Foundation work for Skew-T support in Matplotlib

  • Finally incorporated long term pull request #1664 into matplotlib which paves the way for support of Skew-T plots in matplotlib.

  • This feature should appear in matplotlib's 1.4.0 release.

  • An example use of this new feature is shown below:

SkewT

pyUDL Library

  • The library is currently focused on TDS access. It was originally spun off from TDS Python workshop and later encapsulated into its own library.

  • There is functionality in place to interface McIDAS ADDE servers. This work is in progress but will eventaully enable satellite data viewing capability in a Python and IPython environment.

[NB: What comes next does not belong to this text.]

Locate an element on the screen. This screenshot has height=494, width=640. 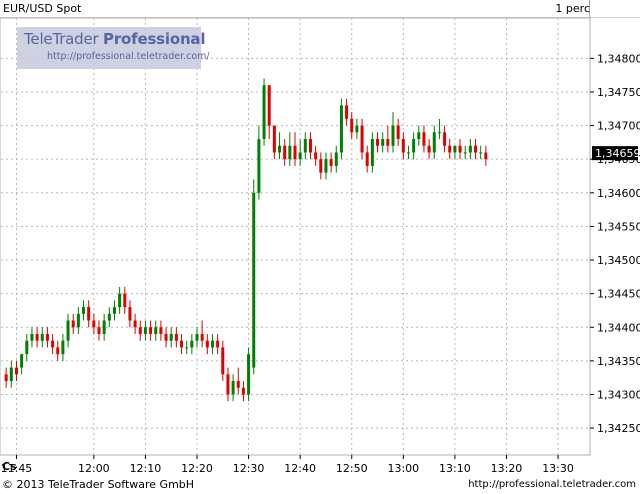
x-tick-label: 13:10 is located at coordinates (455, 468).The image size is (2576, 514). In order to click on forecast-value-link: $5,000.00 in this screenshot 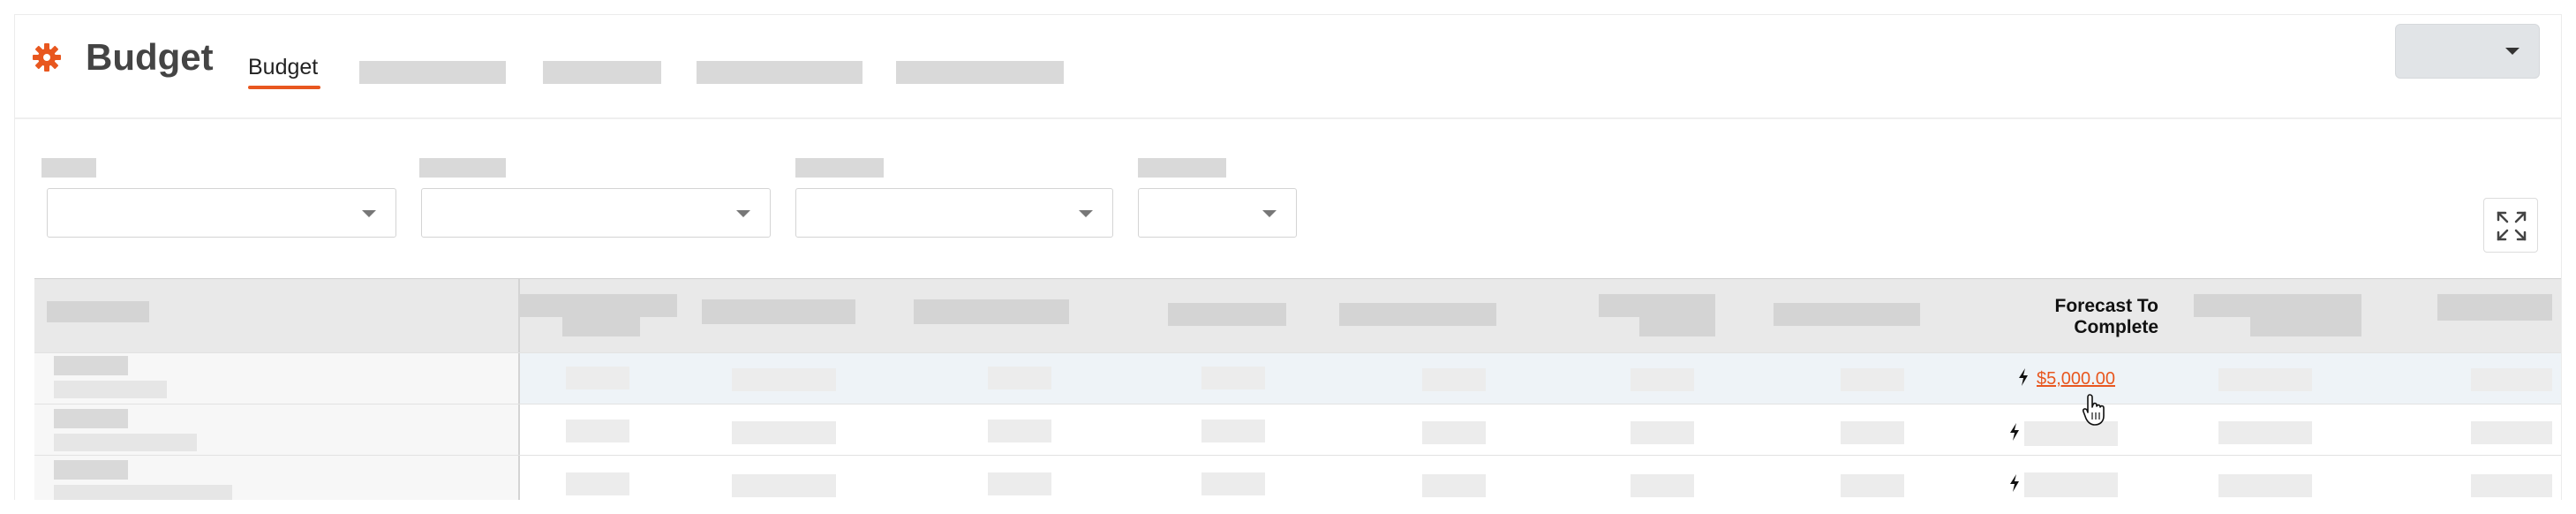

  • Pyudl is now hosted on GitHub.

pyCWT

Cloud-based collaborative python development

  • Wakari is a software vendor that provides web-based Python data analysis. As part of Unidata's first training workshop on software development using Python, we began to experiment with the Wakari cloud-hosted development solution. The objective here to enable server-side data-proximate analysis as well as to facilitate the Python software installation process for our user community. This work has continued albeit at a slower pace due to the departure of one of the main contributing software engineers.

Planned Activities

Ongoing Activities

We plan to continue the following paths of development and community engagement:

  • netcdf4-python

    • Help develop full support of the netCDF-4 data model.

    • Expose the ability to access data from the TDS using the CDM Remote access protocol.

  • OWSlib and Brokering

    • Since the training workshop, the cloud-based development has been focused on using community supported OWSlib tools for accessing data from OPeNDAP servers via a brokering layer that makes the data available via other standard interfaces, especially Web Map Service (WMS) and Web Coverage Serviced (WCS).

    • This collaborative effort continues as resources allow.

    • Unidata has been invited to participate in the Research Data Alliance (RDA) as a member of the brokering middleware governance working group.

New Activities

We plan to contribute to the Python ecosystem with the following effort:

  • pyCDM

    • Create an implementation of the Common Data Model (CDM) in python.

    • Starting work on a proposal in anticipation of future RFPs.

    • Looking for collaborators.

Relevant Metrics

14 new issues created for netcdf4-python in 14 days after moving to GitHub, compared to 217 in the total life of the project. This represents a significant increase in community participation in the project.